On Mon, Jan 31, 2022 at 12:45:20PM -0800, Nick Desaulniers wrote:
> On Tue, Jan 25, 2022 at 3:34 PM Segher Boessenkool
> <segher@...nel.crashing.org> wrote:
> >
> > Hi!
> >
> > On Mon, Jan 24, 2022 at 03:26:36PM -0800, Nick Desaulniers wrote:
> > > I'm more confident that we can remove the `volatile` keyword (I was
> > > thinking about adding a new diagnostic to clang to warn that volatile
> > > is redundate+implied for asm goto or inline asm that doesn't have
> > > outputs) though that's not the problem here and will probably generate
> > > some kernel wide cleanup before we could enable such a flag.
> >
> > Its main value is that it would discourage users from thinking volatile
> > is magic.  Seriously worth some pain!
> 
> https://reviews.llvm.org/D118297
> PTAL

""
  Really the volatile asm-qualifier exists only to signal that an asm
  statement should not be DCE'd (when it has outputs but they are unused),
  CSE'd, or LICM'd. It is not a general compiler barrier.
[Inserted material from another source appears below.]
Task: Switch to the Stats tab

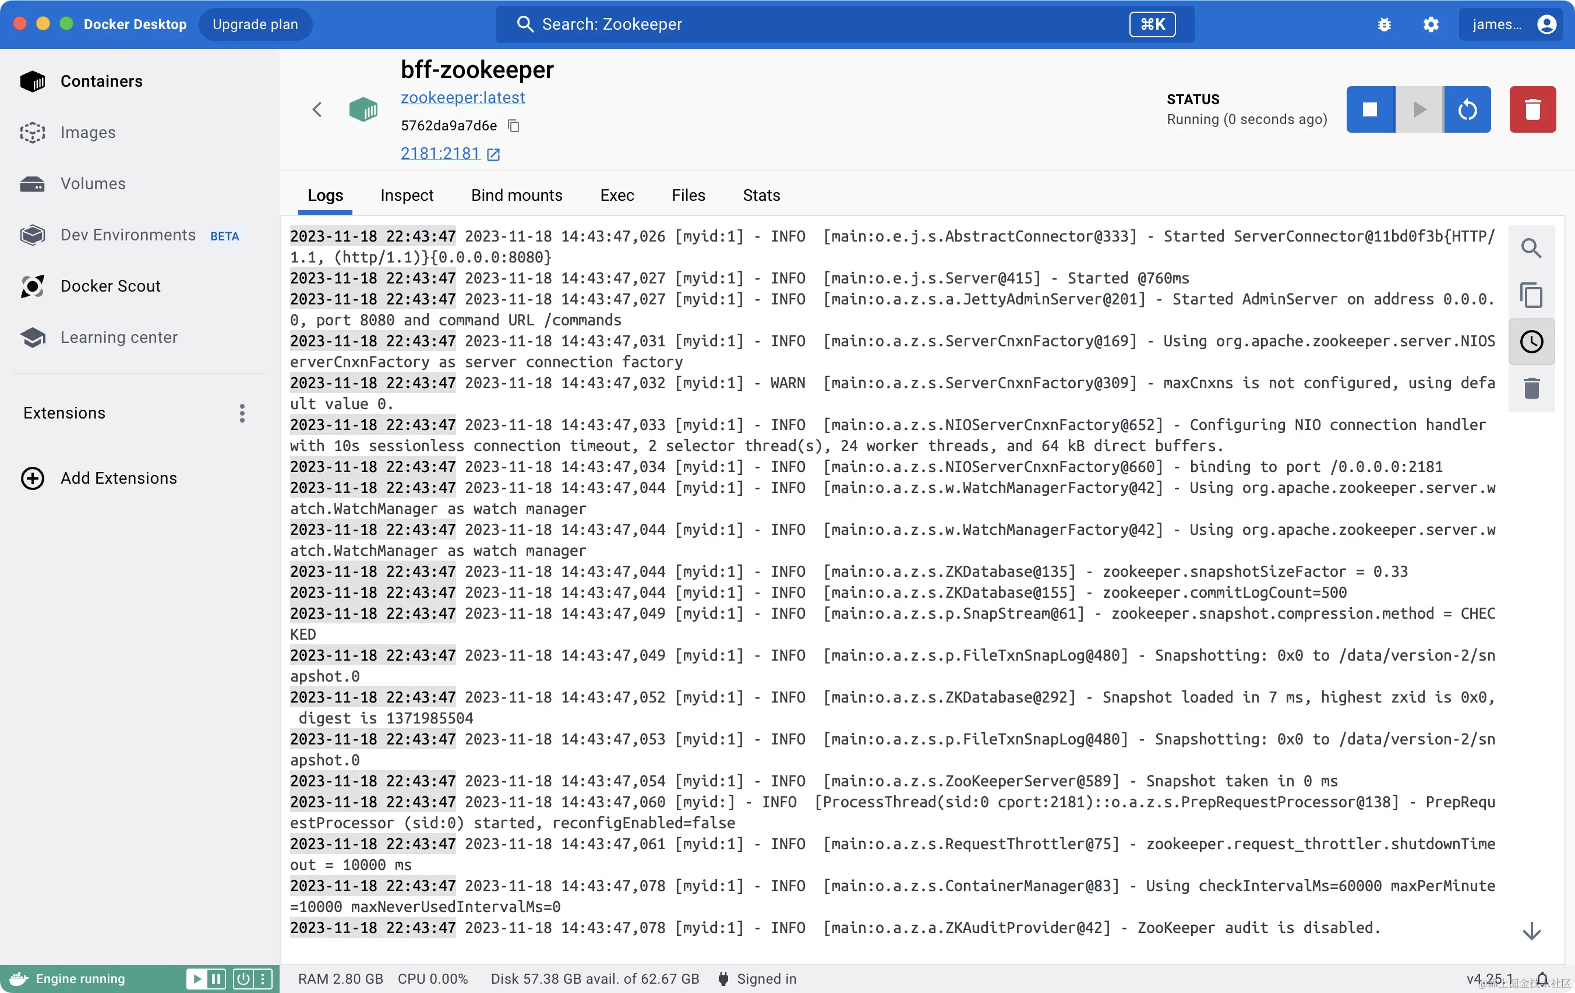Action: [x=761, y=195]
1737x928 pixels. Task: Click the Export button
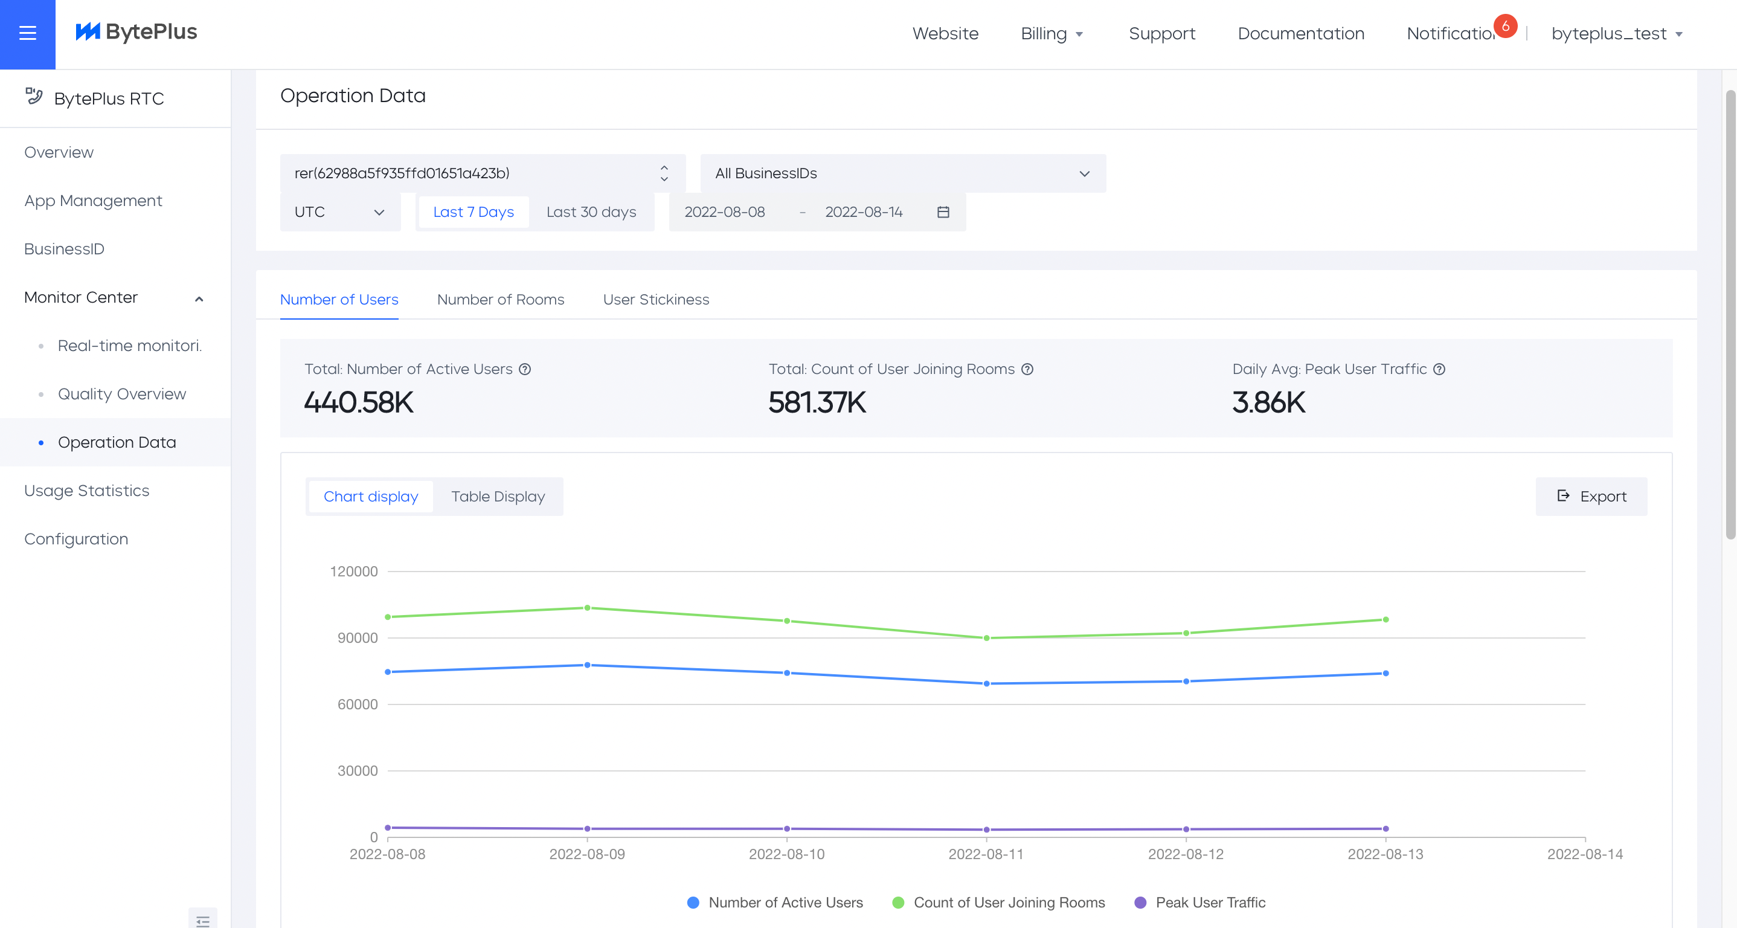click(1591, 496)
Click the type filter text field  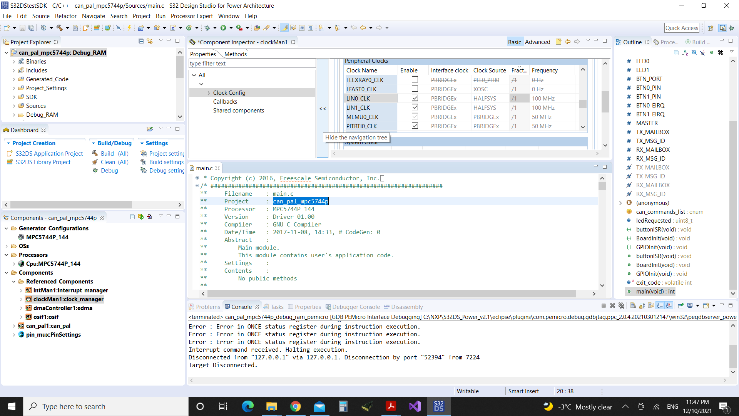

It means that the asm has a side effect (one unknown to the compiler),
so it must be executed in the real machine just where it would be in the
abstract machine.  It *can* be CSEd, it *can* be DCEd, it can even be
optimised by LICM in certain cases: but it has to be executed as often
(and in the same order etc.) in the resulting machine code as it would
be if you single-stepped through the source code by hand.

Those are fine examples if you add "in most cases" (and that they are
just examples, it's not an exhaustive list).